* _Work required_:
The lines from the one containing "Redirect Antequera (1077, 112)" through the final line of the data below must be written out exactly, both included, and nothing more.

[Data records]

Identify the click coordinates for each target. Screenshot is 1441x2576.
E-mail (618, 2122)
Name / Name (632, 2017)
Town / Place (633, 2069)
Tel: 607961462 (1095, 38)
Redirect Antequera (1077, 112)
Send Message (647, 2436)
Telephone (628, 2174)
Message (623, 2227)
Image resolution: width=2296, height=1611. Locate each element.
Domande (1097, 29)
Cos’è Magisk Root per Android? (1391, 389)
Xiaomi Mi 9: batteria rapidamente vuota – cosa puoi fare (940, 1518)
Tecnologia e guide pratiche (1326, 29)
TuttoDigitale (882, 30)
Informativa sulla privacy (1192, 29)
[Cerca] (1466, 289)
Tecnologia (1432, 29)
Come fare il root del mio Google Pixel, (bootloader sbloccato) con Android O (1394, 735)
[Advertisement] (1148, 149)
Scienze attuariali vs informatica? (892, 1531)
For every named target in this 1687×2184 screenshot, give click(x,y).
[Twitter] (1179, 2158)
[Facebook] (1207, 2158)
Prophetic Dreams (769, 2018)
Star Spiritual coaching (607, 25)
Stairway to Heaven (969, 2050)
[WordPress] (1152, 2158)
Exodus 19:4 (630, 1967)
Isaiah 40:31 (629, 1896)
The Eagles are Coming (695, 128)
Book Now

* _Written response_:
Redirect Antequera (1077, 112)
Send Message (647, 2436)
Telephone (628, 2174)
Message (623, 2227)
Image resolution: width=2296, height=1611. Locate each element.
Domande (1097, 29)
Cos’è Magisk Root per Android? (1391, 389)
Xiaomi Mi 9: batteria rapidamente vuota – cosa puoi fare (940, 1518)
Tecnologia e guide pratiche (1326, 29)
TuttoDigitale (882, 30)
Informativa sulla privacy (1192, 29)
[Cerca] (1466, 289)
Tecnologia (1432, 29)
Come fare il root del mio Google Pixel, (bootloader sbloccato) con Android O (1394, 735)
[Advertisement] (1148, 149)
Scienze attuariali vs informatica? (892, 1531)
For every named target in this 1687×2184 screenshot, give click(x,y).
[Twitter] (1179, 2158)
[Facebook] (1207, 2158)
Prophetic Dreams (769, 2018)
Star Spiritual coaching (607, 25)
Stairway to Heaven (969, 2050)
[WordPress] (1152, 2158)
Exodus 19:4 (630, 1967)
Isaiah 40:31 (629, 1896)
The Eagles are Coming (695, 128)
Book Now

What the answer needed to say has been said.